The black and silver of the computer, with the Apple logo, shine in the gauzy afternoon sun as the audience is asked to recall, sentimentally, all these people who suffered horrors at the hands of the Nazis.

Yes, I do believe it’s a 17″ inch screen. I didn’t get a chance to check the model and serial numbers. But I was thinking, as “The Book Thief” came to an end, I am ready for an upgrade.

Wipe away those tears.  Apple has turned “The Book Thief” into iHolocaust.

The meaning of this is clear: Apple has paid a handsome amount for a prominent product placement. “The Book Thief” runs at least two hours, and for most of that time it takes place in Germany from 1940 to 1945. Based on the bestselling novel, it tells the implausible story of how a 12 girl survives the deaths of everyone around her.

In the last few minutes–this isn’t a spoiler since 10 million people have read the book–we learn that she became a great writer with a magnificent Fifth Avenue apartment. And placed prominently in that apartment is one well known high tech piece of equipment: an Apple computer.

Lots of movies have product placements. They are obvious. Papa John’s pizza, regularly sneaked into movies, is all over Ben Stiller’s “The Secret Life of Walter Mitty.” Apple and Dell are frequently seen logos on laptops that turn up in TV series and movies. But they’re usually in context of someone using a laptop. In certain kinds of projects, the product placement is begrudgingly accepted. In so-called serious movies, however, this is a no no.

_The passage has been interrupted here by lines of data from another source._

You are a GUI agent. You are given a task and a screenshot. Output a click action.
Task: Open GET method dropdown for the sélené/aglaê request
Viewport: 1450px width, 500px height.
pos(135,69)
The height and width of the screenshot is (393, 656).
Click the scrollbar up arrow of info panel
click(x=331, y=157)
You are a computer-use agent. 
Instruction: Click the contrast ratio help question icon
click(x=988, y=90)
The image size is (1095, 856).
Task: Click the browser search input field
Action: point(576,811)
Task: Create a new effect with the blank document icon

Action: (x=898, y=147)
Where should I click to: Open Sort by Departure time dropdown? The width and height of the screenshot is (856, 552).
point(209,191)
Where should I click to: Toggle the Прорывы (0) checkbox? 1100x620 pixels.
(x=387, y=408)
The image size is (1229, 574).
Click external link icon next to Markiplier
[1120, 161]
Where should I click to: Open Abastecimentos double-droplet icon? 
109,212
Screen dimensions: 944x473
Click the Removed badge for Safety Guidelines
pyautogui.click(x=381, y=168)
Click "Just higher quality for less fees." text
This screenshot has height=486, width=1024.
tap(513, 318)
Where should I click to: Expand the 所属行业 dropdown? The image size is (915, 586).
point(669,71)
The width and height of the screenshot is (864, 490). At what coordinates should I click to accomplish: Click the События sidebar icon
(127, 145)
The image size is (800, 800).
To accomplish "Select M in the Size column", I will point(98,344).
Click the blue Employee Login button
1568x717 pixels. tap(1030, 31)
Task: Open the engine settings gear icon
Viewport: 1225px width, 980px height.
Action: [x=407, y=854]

In the case of “The Book Thief,” there is no context. The black and silver Apple logo is just dropped in. The iMac is like a spaceship among lavender and lace. Did I mention that the owner of this iMac was 90 years old? A manual Underwood typewriter might have been more believable as a prop. Or some lovely pens.

I rather doubt director Percival was trying to convey the message that a new iMac is the reward for surviving the Holocaust. But the crassness just explodes, especially at the end of a movie that requires total suspension of disbelief in order to buy the story.

I was just thinking, How would they have handled this in “The Reader”? Could Ralph Fiennes’s son have recounted the trial of  Kate Winslet while showing pictures on his iPhone? Maybe in a revised “Schindler’s List” Oskar Schindler’s grandson could have listened to interviews with survivors on an iTouch. Even better: in “12 Years a Slave” Solomon Northrup’s great great daughter could have done research about his experiences on the iPad mini. Or better yet, asked Siri for advice.